Given request a
Duplicate the mailing-list message about the mmap patch in full, word for word.

Passage provided
•••••

[<prev] [next>] [<thread-prev] [thread-next>] [day] [month] [year] [list]
Message-ID: <d9b4624a-214d-2f49-3883-4d62f60a9de4@linux.dev>
Date: Thu, 22 Feb 2024 16:56:35 +0800
From: Yajun Deng <yajun.deng@...ux.dev>
To: "Liam R. Howlett" <Liam.Howlett@...cle.com>, akpm@...ux-foundation.org,
vbabka@...e.cz, lstoakes@...il.com, surenb@...gle.com, linux-mm@...ck.org,
linux-kernel@...r.kernel.org
Subject: Re: [PATCH] mm/mmap: convert all mas except mas_detach to vma
iterator
On 2024/2/21 22:31, Liam R. Howlett wrote:
> * Yajun Deng <yajun.deng@...ux.dev> [240220 22:26]:
>> On 2024/2/21 02:06, Liam R. Howlett wrote:
>>> * Yajun Deng <yajun.deng@...ux.dev> [240218 21:30]:
>>>> Cc: Vlastimil, Lorenzo,Suren
>>>>
>>>> On 2024/2/18 10:31, Yajun Deng wrote:
>>>>> There are two types of iterators mas and vmi in the current code. If the
>>>>> maple tree comes from the mm struct, we can use vma iterator. Avoid using
>>>>> mas directly.

•••••

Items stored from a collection
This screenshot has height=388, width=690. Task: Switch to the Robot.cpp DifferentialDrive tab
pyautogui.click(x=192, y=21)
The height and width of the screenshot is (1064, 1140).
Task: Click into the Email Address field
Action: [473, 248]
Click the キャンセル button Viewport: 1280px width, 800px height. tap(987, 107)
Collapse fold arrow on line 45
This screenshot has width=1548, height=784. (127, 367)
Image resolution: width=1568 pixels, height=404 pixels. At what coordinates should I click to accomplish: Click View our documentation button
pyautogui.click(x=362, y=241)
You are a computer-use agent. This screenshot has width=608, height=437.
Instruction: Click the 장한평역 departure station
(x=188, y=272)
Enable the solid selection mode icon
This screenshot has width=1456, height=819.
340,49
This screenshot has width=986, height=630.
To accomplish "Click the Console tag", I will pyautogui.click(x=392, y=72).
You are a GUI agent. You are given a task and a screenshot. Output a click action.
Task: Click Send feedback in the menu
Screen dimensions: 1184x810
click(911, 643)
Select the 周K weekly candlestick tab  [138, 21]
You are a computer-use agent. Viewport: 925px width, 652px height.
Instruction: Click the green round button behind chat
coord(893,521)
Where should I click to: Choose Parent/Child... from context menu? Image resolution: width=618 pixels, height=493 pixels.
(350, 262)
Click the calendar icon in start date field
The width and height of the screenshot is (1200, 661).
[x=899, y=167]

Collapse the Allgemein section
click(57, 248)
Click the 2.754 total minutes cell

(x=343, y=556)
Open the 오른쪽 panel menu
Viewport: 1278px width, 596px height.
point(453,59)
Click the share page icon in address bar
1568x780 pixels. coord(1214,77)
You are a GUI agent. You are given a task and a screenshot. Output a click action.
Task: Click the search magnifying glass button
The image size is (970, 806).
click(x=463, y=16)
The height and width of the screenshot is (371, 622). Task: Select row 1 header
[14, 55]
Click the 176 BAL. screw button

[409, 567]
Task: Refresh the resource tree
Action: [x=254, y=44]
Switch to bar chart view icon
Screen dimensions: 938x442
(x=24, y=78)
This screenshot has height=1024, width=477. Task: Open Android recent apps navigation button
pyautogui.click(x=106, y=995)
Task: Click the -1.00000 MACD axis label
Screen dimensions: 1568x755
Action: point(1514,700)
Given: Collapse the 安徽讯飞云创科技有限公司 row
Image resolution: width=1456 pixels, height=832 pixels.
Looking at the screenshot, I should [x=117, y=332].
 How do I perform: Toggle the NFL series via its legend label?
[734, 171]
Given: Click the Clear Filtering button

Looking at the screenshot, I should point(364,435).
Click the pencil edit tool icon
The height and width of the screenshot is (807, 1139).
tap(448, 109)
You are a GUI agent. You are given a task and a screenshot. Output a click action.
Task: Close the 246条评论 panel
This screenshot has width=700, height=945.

•••••

Given request b
Format the part of the records that opens with the line containing "You are a computer-use agent. This" and closes with the line containing "Action: point(1514,700)" as a JSON list of strings, one string per line and no blank lines.

Final answer a
[<prev] [next>] [<thread-prev] [thread-next>] [day] [month] [year] [list]
Message-ID: <d9b4624a-214d-2f49-3883-4d62f60a9de4@linux.dev>
Date: Thu, 22 Feb 2024 16:56:35 +0800
From: Yajun Deng <yajun.deng@...ux.dev>
To: "Liam R. Howlett" <Liam.Howlett@...cle.com>, akpm@...ux-foundation.org,
vbabka@...e.cz, lstoakes@...il.com, surenb@...gle.com, linux-mm@...ck.org,
linux-kernel@...r.kernel.org
Subject: Re: [PATCH] mm/mmap: convert all mas except mas_detach to vma
iterator
On 2024/2/21 22:31, Liam R. Howlett wrote:
> * Yajun Deng <yajun.deng@...ux.dev> [240220 22:26]:
>> On 2024/2/21 02:06, Liam R. Howlett wrote:
>>> * Yajun Deng <yajun.deng@...ux.dev> [240218 21:30]:
>>>> Cc: Vlastimil, Lorenzo,Suren
>>>>
>>>> On 2024/2/18 10:31, Yajun Deng wrote:
>>>>> There are two types of iterators mas and vmi in the current code. If the
>>>>> maple tree comes from the mm struct, we can use vma iterator. Avoid using
>>>>> mas directly.

Final answer b
[
  "You are a computer-use agent. This screenshot has width=608, height=437.",
  "Instruction: Click the 장한평역 departure station",
  "(x=188, y=272)",
  "Enable the solid selection mode icon",
  "This screenshot has width=1456, height=819.",
  "340,49",
  "This screenshot has width=986, height=630.",
  "To accomplish \"Click the Console tag\", I will pyautogui.click(x=392, y=72).",
  "You are a GUI agent. You are given a task and a screenshot. Output a click action.",
  "Task: Click Send feedback in the menu",
  "Screen dimensions: 1184x810",
  "click(911, 643)",
  "Select the 周K weekly candlestick tab  [138, 21]",
  "You are a computer-use agent. Viewport: 925px width, 652px height.",
  "Instruction: Click the green round button behind chat",
  "coord(893,521)",
  "Where should I click to: Choose Parent/Child... from context menu? Image resolution: width=618 pixels, height=493 pixels.",
  "(350, 262)",
  "Click the calendar icon in start date field",
  "The width and height of the screenshot is (1200, 661).",
  "[x=899, y=167]",
  "Collapse the Allgemein section",
  "click(57, 248)",
  "Click the 2.754 total minutes cell",
  "(x=343, y=556)",
  "Open the 오른쪽 panel menu",
  "Viewport: 1278px width, 596px height.",
  "point(453,59)",
  "Click the share page icon in address bar",
  "1568x780 pixels. coord(1214,77)",
  "You are a GUI agent. You are given a task and a screenshot. Output a click action.",
  "Task: Click the search magnifying glass button",
  "The image size is (970, 806).",
  "click(x=463, y=16)",
  "The height and width of the screenshot is (371, 622). Task: Select row 1 header",
  "[14, 55]",
  "Click the 176 BAL. screw button",
  "[409, 567]",
  "Task: Refresh the resource tree",
  "Action: [x=254, y=44]",
  "Switch to bar chart view icon",
  "Screen dimensions: 938x442",
  "(x=24, y=78)",
  "This screenshot has height=1024, width=477. Task: Open Android recent apps navigation button",
  "pyautogui.click(x=106, y=995)",
  "Task: Click the -1.00000 MACD axis label",
  "Screen dimensions: 1568x755",
  "Action: point(1514,700)"
]